» **TASK TO COMPLETE**: Search the records for the string "button", and show each line where it appears.

● ● ● ● ● ● ●

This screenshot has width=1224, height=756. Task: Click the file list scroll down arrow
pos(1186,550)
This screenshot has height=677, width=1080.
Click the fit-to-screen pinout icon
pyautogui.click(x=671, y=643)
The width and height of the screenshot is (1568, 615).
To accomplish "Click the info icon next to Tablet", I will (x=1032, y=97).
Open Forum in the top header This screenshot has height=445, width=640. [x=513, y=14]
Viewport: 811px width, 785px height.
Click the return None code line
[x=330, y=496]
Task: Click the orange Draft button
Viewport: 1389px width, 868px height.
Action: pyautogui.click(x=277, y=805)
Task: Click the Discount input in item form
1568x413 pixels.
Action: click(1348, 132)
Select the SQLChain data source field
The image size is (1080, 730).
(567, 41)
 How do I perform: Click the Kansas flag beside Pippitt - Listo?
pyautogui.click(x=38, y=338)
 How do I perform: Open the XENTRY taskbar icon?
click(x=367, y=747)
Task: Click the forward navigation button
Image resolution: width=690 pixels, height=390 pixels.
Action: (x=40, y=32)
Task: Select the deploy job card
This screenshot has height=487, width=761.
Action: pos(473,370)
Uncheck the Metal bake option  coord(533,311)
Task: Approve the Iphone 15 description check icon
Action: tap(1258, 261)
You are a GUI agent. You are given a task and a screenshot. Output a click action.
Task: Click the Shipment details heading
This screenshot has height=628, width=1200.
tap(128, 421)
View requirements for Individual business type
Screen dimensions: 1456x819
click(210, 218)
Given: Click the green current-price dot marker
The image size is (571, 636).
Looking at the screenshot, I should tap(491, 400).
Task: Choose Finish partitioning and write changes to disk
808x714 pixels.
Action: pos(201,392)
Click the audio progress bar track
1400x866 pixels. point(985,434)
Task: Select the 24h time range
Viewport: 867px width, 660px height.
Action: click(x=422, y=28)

● ● ● ● ● ● ●

» **TASK SOLUTION**:
Task: Click the orange Draft button
Task: Click the forward navigation button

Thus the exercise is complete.